9階の図書館に行こうと思って豊洲シビックセンターに入ると、1階でなにやら展示がされているのを発見。
江東区の「まちの記憶と未来展」という展示会が行われていて、江戸時代から水害と戦ってきた江東区の歴史と現在の親水化に向けたさまざまな対策が写真とイラストで解説されていました。
※この記事は2016年8月に「まちの記憶と未来展」を訪れたときのレポートです
筆者も知らないことばかりで、ついつい時間を忘れて見入ってしまいました。
とよすとの読者さんにもぜひ知ってもらいたいので、「まちの記憶と未来展」を参考に江東区の水害との戦いを要点をまとめておこうと思います。
徳川家康が作らせた小名木川から水運が発展
江戸中期、徳川家康は行徳(現在の千葉県市川市南部)の塩を江戸に運ばせるため、小名木四郎兵衛に命じて小名木川を開削させました。
小名木川は名所江戸百景「中川口」にも描かれている人工河川、つまり運河です。
これにより、旧中川と隅田川が水運で結ばれました。
この後、竪川や大横川、横十間川といった河川の開削が進められ、水運による物資の運搬が盛んになったそうです。
水害の多いエリアだった
ただ、水害も多く発生しました。
昭和33年(1958年)、台風11号の影響で亀戸エリアでは東京湾の高潮は2.89mに達したそうです(川の最低水位をA.P.0として計算)。
2.89mですから、住宅の1階の床から天井まで水位が上昇するイメージでしょうか。怖いですね。。。
これにより中川の堤防が約30mにわたって決壊。水が溢れた亀戸町では約2.47平方kmの地域が平均水深約1mの高さまで水で埋まりました。
また、同じく昭和33年に上陸した台風22号は東京で一日の降水量が392.5mmという記録的な大雨をもたらし、大島・砂町エリアの狩野川周辺で死者1,000人以上を出す大災害となりました。
このことから昭和33年の台風22号は「狩野川台風」と呼ばれています。
隅田川と荒川に囲まれた江東区・墨田区・江戸川区の一部からなるエリアは通称「江東三角地帯」と呼ばれ、江東区の30%がここにあります。海抜0m以下の地盤です。
最も地盤が低いのは旧中川周辺で、最低水位(A.P.0)からマイナス1〜2mとなっています。
地盤沈下との戦い
恐ろしいのが地盤沈下です。産業の発展が著しい地域だったため、工業用水や天然ガスを地下から汲み上げたことにより地盤沈下が頻繁に発生しました。
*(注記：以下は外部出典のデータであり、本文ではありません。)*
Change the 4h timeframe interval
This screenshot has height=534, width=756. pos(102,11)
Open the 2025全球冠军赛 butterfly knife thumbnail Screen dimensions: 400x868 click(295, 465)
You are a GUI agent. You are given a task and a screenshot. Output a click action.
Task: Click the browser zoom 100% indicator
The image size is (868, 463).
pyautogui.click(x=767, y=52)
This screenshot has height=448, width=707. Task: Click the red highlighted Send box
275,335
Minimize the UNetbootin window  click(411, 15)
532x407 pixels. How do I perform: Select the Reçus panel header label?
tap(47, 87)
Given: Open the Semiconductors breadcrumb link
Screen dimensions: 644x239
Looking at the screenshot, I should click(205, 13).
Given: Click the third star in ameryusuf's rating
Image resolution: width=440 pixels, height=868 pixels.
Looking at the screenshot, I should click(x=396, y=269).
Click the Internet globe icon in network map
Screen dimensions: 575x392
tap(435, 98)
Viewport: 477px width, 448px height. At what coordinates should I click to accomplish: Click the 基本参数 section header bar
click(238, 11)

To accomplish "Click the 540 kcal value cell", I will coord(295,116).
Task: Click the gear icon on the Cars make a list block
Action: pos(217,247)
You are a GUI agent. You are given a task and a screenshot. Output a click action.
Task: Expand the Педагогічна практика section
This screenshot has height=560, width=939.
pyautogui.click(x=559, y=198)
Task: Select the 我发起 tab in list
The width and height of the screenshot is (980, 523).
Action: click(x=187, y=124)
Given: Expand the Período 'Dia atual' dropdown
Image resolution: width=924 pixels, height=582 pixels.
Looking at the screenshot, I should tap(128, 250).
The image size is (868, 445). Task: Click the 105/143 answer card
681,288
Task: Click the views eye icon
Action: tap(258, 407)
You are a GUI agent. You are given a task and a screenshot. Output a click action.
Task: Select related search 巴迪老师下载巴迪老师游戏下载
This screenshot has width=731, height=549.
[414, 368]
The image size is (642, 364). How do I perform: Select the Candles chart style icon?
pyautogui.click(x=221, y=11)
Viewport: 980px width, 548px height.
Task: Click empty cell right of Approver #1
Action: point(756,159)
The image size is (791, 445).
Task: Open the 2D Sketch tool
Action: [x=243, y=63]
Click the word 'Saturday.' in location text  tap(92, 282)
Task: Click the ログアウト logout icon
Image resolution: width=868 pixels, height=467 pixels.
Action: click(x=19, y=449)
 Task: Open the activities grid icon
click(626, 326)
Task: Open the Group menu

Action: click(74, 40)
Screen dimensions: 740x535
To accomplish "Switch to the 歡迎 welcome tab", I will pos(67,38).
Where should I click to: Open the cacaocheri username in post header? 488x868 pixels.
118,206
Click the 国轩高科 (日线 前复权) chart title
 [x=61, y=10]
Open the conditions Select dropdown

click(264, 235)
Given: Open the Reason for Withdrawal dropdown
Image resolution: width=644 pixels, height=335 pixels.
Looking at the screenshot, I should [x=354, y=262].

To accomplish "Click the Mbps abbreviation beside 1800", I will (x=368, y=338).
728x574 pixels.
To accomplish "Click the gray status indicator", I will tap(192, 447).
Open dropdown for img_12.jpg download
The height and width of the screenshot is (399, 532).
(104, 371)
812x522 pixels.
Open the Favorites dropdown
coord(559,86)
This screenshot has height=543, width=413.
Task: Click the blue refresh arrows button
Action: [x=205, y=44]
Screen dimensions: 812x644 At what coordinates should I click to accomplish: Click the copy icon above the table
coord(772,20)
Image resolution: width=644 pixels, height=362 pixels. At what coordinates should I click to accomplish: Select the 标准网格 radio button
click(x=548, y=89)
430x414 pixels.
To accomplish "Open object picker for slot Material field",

現在までに最も地盤が沈下した場所は南砂2丁目で、当初の水準点から最大で4.57mも沈下しています。
昭和中期、小名木川(北砂6丁目)では護岸のかさ上げ工事を4回も行われました。
現在、地盤沈下はほぼ止まっています。
昭和36年以降、工業用水法や東京都公害防止条例により、地下水の揚水規制や天然ガスの採取禁止が決まり、江東三角地帯の地盤沈下は昭和48年(1973年)から急速に減少。現在ではほとんど起こっていないとのこと。ホッとしました!
外郭堤防と水門の整備
そうそう、江東区には水門が多いな〜と思ったことはありませんか?国と東京都が江東三角地帯を高潮から守るために堤防と水門をたくさん建設しました。
これにより伊勢湾台風レベル(A.P.+5.1m)の高潮にも耐えられるそうです。
豊洲周辺では豊洲水門や東雲水門がありますね。辰巳水門など一部の水門には排水機構を備え、高潮を防ぐため水門を閉鎖しているとき、降雨で堤防内の水位が上昇するのを防止するため、ポンプで強制的に防潮堤の外へ排水します。
また、ららぽーと豊洲のところにある春海橋公園は傾斜になっていて街を守る防潮堤の役割を果たしています。
と、ザッとまとめてみたのですがいかがだったでしょうか?「まちの記憶と未来展」は2016年8月30日(火)の13時までとなっていますので、気になった方は豊洲シビックセンターまで足を運んでみてください!